The AG determined that the WIU Board violated the OMA by discussing budget issues and personnel matters generally, but not significantly, about specific employees as required by the OMA.

The AG wrote that the plain meaning of the OMA section 2(c)(1) authorizes closed session discussion of employment matters "only in the context of specific employees of the public body." (Opinion at 4; emphasis added.) The AG noted that in a prior opinion the AG reached the conclusion that "the General Assembly did not intend to permit public bodies to hold general discussion concerning categories of employees in closed session pursuant to section 2(c)(1)." (Ill. Att'y Gen. Pub. Acc. Op. No. 16-013, issued Dec. 23, 2016, at 4.) Another prior opinion stated: "To the extent that a public body is required to discuss the relative merits of individual employees as a result of its fiscal decision, such discussion may properly be closed to the public under section 2(c)(1) of OMA. The underlying budgetary discussion leading to those decisions, however may not be closed to the public." (Ill. Att'y Gen. Pub. Acc. Op. No. 12-011, issued July 11, 2012, at 3.)

The AG emphasized that section 2(c)(1) is intended to protect the identity of prospective appointees or employees, and the reputation of public employees. Under that premise, "the elimination of a job or position-even one held by only a single employee-for budgetary or other reason unrelated to the performance of the employee is a matter relating to budget and management which does not carry implications for an individual employee's reputation ... is not within the scope of the section 2(c)(1) exception." (Ill. Att'y Gen. Pub. Acc. Op. No. 15-007, issued Sept. 16, 2015, at 5.)

The verbatim record of the closed session sealed the AG's determination. The AG wrote that the verbatim recording of the closed session shows the Board briefly discussed only one employee and the "overwhelming majority of the closed session discussion" concerned budgetary matters and categories of employees. This, the AG wrote, violated section 2(c)( 1) of OMA, which permits closed session discussion only about specific employees of a public body.
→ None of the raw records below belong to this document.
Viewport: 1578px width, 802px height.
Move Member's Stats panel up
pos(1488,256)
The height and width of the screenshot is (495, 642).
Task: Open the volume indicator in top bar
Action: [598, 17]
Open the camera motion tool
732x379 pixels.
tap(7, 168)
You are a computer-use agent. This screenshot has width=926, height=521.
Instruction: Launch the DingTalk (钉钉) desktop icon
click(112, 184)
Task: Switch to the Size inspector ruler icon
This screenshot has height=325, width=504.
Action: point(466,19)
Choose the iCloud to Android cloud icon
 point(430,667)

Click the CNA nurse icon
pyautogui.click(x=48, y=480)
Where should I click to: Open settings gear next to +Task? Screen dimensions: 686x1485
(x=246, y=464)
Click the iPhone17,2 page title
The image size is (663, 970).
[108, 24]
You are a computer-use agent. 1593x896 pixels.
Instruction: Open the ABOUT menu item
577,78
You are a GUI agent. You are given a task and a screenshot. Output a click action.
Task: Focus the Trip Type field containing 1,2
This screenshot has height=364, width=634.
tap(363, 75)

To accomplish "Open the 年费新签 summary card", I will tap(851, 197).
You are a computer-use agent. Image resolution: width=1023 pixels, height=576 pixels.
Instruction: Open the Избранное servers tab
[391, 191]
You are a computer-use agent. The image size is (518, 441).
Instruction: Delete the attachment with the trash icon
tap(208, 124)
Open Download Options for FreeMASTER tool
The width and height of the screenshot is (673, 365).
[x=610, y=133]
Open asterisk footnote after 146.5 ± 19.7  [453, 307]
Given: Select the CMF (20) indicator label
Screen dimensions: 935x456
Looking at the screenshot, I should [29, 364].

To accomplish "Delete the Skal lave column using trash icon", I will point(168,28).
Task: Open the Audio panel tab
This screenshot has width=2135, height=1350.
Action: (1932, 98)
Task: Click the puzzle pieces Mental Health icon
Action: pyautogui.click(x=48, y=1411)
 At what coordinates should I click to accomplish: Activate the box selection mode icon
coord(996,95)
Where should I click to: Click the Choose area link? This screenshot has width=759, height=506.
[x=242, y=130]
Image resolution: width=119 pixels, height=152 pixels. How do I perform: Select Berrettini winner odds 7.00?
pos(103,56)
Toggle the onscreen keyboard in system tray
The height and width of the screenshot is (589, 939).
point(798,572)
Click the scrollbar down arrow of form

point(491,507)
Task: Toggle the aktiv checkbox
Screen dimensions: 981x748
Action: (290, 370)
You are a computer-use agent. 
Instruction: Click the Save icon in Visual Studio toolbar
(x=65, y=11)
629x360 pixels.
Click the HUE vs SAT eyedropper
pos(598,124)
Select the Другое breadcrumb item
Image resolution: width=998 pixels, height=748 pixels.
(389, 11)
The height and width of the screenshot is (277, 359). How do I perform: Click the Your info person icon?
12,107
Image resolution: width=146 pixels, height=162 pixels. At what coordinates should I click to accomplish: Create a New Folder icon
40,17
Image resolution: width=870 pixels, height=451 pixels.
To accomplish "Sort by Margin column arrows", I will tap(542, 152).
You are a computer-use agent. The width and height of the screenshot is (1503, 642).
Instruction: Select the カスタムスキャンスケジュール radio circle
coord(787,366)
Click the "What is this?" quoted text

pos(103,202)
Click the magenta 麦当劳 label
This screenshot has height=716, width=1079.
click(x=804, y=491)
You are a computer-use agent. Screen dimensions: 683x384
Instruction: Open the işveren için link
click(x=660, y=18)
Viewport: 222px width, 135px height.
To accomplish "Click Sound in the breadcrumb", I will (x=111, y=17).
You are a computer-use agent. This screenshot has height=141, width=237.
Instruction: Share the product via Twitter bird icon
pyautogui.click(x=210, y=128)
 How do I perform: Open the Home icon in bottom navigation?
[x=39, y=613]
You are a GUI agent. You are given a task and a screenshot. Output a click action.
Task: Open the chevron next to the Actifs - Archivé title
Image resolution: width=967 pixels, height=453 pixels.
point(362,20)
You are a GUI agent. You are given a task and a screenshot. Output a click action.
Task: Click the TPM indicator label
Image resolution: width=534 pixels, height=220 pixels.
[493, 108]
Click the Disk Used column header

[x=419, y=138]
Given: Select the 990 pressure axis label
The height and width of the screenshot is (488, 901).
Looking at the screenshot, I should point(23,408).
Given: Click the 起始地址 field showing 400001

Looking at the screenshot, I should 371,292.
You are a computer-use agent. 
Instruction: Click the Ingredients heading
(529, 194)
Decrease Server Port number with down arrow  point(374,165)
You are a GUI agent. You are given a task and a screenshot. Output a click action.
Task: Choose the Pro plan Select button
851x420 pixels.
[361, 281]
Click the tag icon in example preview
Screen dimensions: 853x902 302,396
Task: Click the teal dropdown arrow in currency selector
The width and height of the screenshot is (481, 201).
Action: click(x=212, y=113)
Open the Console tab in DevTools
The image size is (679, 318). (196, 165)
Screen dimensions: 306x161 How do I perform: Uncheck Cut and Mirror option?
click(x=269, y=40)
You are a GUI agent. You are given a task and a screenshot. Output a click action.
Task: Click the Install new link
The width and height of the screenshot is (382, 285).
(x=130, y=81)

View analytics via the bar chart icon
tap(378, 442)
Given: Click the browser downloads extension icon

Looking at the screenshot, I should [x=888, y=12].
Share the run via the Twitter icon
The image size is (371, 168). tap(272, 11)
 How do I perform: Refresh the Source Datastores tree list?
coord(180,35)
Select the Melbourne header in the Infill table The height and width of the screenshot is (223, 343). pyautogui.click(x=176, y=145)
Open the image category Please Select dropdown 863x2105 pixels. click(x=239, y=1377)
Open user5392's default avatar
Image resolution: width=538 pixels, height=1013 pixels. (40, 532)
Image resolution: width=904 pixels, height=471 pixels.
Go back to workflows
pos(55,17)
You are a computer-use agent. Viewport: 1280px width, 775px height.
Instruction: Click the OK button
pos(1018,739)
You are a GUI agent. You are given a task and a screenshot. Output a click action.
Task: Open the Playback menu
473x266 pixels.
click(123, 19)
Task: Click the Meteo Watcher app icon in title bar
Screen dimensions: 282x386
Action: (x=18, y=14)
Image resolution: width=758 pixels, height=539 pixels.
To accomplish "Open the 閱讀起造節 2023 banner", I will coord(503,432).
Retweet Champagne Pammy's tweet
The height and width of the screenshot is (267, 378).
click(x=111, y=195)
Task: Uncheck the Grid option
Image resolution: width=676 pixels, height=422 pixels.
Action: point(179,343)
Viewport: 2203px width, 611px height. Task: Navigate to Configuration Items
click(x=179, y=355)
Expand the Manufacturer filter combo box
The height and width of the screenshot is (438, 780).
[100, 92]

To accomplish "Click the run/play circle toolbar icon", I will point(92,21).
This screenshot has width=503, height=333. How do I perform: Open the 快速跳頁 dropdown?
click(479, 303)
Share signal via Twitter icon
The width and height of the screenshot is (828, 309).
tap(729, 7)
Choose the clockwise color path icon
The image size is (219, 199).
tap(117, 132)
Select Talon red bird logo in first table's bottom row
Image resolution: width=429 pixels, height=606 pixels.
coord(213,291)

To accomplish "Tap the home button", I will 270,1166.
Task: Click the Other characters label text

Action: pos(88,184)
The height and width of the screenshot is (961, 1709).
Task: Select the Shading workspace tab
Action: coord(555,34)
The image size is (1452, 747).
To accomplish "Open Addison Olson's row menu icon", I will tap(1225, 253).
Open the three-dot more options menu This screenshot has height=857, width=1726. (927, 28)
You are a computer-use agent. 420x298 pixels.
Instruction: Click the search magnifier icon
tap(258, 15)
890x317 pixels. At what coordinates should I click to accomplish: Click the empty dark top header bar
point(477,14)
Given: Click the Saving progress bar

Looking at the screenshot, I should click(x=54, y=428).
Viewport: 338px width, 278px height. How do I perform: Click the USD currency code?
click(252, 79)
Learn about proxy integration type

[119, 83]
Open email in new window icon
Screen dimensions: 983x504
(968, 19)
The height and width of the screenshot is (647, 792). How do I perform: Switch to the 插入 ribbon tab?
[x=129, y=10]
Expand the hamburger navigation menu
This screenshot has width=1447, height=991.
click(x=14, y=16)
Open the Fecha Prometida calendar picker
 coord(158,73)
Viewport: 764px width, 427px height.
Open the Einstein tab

The AG included in its findings that "the Board primarily discussed budgeting and layoffs, rather than the performance or conduct of any specific employees ... ." We assume that the AG does not think every section 2(c)(1) closed session must relate to performance, and we assume the phrase "performance or conduct" encompasses the full range of topics stated in section 2(c)(1).

Practical Implications

The AG has ruled numerous times on the validity of public bodies' claims that they properly considered matters in closed session and stayed on task in a closed session rather than strayed into wrongful discussions. Too often, it seems, those claims are not accurate.

The verbatim recording in this case proved that the WIU Board's assertions were, at a minimum, incorrect, catching the Board in the act of overstepping OMA limitations.

It clearly matters that a public body planning to convene in closed session pass a motion that states specifically the purposes of the closed session and, to be sure of accuracy, also cites the section or sections of the OMA that support the closed session. It would help, too, for the public body to prepare minutes of that meeting promptly and include the motion that was made for the closed session.

Finally, public bodies in Illinois must ensure that they hew to all OMA closed-session standards.

The content of this article is intended to provide a general guide to the subject matter. Specialist advice should be sought about your specific circumstances.